What is required: Copy the rows word for word, from the first row through the line containing "Bookmark this page", including both of those lines.

Data listing:
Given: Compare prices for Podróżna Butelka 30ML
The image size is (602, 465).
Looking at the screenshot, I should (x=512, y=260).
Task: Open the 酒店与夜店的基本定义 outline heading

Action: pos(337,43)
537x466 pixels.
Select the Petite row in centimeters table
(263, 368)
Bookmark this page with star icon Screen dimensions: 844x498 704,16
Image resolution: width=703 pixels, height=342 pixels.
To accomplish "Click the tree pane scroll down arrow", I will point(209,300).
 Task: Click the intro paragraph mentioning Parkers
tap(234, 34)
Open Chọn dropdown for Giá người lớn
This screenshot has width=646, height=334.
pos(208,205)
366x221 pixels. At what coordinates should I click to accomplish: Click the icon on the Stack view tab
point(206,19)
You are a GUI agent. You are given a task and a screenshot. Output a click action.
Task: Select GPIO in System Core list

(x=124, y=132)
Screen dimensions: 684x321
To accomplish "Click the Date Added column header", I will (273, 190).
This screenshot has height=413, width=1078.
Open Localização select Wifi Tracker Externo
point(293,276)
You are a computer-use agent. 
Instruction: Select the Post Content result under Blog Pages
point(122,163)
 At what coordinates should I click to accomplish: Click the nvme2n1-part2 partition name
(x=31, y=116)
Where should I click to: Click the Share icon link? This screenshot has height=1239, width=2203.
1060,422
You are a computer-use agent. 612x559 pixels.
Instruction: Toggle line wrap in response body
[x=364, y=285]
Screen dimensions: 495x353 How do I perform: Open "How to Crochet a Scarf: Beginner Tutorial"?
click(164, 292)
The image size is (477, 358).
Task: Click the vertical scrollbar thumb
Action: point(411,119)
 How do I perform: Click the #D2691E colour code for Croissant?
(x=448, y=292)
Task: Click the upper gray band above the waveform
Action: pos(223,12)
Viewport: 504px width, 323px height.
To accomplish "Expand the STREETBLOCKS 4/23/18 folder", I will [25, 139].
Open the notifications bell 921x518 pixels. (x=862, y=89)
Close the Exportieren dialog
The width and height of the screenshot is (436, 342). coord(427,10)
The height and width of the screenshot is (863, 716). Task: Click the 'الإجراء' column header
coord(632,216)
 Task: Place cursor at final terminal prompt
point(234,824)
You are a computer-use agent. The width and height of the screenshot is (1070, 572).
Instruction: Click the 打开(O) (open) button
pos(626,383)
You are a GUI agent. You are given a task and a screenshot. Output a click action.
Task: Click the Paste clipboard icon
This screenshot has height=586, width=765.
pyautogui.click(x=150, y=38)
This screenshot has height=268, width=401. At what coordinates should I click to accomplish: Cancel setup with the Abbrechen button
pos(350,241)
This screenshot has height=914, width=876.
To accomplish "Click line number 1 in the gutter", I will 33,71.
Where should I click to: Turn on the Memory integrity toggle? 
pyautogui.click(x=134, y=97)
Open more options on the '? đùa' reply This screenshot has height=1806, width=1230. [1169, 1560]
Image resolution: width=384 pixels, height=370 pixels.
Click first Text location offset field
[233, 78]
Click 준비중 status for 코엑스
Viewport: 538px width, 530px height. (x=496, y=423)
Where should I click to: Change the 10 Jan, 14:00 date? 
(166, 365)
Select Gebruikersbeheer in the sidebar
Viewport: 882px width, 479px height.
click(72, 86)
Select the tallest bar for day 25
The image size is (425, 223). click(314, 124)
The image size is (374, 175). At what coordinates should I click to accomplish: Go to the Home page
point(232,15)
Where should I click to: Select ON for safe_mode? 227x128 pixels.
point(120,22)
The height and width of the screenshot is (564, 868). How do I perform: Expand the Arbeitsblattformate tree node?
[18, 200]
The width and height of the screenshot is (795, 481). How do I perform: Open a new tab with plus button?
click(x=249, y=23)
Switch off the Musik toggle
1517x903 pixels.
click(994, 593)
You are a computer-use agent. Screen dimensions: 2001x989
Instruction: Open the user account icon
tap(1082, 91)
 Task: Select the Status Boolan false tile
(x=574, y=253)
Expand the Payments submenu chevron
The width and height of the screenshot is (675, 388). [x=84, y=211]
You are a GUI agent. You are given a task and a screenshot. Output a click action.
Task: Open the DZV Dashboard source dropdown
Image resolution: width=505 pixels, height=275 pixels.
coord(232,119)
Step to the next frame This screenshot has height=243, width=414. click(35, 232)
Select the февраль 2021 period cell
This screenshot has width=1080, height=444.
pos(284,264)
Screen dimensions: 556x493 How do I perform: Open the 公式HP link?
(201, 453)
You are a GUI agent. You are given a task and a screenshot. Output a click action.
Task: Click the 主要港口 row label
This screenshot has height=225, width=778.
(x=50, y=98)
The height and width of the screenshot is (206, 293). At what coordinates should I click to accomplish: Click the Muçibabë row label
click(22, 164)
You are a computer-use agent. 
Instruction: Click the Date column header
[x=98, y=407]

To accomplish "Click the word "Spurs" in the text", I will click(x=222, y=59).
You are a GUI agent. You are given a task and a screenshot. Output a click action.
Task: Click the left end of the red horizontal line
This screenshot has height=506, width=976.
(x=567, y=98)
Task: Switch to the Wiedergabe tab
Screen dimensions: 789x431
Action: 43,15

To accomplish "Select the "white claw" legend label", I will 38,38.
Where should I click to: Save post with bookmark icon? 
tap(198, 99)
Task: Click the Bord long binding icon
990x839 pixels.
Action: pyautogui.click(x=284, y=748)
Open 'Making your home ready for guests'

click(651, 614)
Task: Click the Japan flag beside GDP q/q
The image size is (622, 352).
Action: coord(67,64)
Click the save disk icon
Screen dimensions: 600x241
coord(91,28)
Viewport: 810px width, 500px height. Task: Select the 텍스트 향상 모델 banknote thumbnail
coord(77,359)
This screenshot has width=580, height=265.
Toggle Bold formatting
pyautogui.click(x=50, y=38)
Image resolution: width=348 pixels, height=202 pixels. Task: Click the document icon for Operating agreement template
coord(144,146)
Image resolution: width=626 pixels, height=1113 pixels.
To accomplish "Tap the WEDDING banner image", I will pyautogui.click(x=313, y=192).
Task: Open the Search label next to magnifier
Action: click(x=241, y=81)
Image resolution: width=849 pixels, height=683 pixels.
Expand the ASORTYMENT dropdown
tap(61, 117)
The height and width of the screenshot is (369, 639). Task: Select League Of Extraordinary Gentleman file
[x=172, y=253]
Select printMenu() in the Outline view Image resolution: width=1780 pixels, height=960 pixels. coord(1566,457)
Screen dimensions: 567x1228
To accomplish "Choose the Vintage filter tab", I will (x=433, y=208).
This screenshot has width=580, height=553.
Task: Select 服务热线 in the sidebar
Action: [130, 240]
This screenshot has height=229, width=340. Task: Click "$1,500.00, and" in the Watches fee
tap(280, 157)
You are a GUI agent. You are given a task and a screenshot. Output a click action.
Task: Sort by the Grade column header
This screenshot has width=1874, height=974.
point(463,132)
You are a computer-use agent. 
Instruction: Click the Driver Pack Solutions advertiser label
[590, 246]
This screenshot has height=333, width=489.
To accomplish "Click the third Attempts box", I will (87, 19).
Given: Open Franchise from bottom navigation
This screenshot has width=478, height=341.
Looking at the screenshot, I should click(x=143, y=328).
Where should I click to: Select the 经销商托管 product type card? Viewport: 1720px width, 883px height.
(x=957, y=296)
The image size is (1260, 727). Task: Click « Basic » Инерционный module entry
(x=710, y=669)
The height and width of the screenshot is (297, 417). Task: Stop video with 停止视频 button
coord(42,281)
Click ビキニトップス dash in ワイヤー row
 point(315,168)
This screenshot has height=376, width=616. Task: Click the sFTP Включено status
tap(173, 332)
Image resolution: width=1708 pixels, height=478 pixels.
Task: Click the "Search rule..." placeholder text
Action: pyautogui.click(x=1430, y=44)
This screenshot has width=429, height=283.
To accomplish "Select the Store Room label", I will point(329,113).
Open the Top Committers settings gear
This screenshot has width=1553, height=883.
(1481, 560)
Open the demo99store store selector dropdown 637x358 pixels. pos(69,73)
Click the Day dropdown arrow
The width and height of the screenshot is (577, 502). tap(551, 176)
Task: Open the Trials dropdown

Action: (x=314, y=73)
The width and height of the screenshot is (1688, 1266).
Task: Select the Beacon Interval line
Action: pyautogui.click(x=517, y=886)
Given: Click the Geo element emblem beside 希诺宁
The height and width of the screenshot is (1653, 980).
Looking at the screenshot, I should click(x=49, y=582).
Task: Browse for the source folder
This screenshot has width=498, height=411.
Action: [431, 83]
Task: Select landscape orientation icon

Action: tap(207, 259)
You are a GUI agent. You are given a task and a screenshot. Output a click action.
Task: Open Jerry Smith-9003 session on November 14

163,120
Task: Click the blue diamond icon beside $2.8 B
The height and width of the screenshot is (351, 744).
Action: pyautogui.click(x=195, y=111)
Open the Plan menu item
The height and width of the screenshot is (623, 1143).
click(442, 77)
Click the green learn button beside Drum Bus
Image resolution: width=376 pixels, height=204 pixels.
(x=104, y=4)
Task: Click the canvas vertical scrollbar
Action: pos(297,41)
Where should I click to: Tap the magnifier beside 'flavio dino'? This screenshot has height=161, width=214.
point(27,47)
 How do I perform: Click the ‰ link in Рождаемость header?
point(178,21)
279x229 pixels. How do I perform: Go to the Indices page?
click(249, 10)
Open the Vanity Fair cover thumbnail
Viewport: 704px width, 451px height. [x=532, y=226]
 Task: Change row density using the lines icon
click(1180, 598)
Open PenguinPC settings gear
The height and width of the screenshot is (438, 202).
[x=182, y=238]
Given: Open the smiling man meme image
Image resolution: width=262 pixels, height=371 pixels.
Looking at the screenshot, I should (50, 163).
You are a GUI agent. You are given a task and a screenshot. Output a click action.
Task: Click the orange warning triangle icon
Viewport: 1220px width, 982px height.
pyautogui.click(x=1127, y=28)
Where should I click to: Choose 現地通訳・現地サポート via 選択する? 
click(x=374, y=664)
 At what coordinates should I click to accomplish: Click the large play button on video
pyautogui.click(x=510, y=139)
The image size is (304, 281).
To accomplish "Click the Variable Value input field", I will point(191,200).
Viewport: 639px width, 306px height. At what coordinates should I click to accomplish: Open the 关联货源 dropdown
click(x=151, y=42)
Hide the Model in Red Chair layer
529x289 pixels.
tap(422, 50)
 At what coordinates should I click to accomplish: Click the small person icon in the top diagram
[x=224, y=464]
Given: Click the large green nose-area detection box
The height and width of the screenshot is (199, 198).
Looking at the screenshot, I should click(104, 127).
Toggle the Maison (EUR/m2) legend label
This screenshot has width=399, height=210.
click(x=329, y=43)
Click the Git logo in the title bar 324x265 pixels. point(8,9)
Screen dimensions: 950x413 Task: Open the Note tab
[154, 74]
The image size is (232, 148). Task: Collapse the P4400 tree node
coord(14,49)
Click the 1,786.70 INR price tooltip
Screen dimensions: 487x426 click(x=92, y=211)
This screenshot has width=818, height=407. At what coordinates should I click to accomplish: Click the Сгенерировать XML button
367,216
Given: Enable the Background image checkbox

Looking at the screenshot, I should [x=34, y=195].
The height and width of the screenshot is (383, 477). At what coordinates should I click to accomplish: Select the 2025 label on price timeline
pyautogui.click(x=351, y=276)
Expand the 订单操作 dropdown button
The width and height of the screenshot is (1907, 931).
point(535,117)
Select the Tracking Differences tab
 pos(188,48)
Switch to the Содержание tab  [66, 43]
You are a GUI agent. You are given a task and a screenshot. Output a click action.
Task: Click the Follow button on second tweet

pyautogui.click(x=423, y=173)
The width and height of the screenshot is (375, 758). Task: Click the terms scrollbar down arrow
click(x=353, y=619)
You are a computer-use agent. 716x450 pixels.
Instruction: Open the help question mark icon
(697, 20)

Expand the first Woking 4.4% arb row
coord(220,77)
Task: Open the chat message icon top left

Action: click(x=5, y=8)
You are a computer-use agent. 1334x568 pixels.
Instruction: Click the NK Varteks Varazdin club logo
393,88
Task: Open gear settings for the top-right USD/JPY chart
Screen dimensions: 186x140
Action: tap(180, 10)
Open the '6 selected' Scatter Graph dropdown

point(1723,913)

Response to the task:
Given: Compare prices for Podróżna Butelka 30ML
The image size is (602, 465).
Looking at the screenshot, I should (x=512, y=260).
Task: Open the 酒店与夜店的基本定义 outline heading

Action: pos(337,43)
537x466 pixels.
Select the Petite row in centimeters table
(263, 368)
Bookmark this page with star icon Screen dimensions: 844x498 704,16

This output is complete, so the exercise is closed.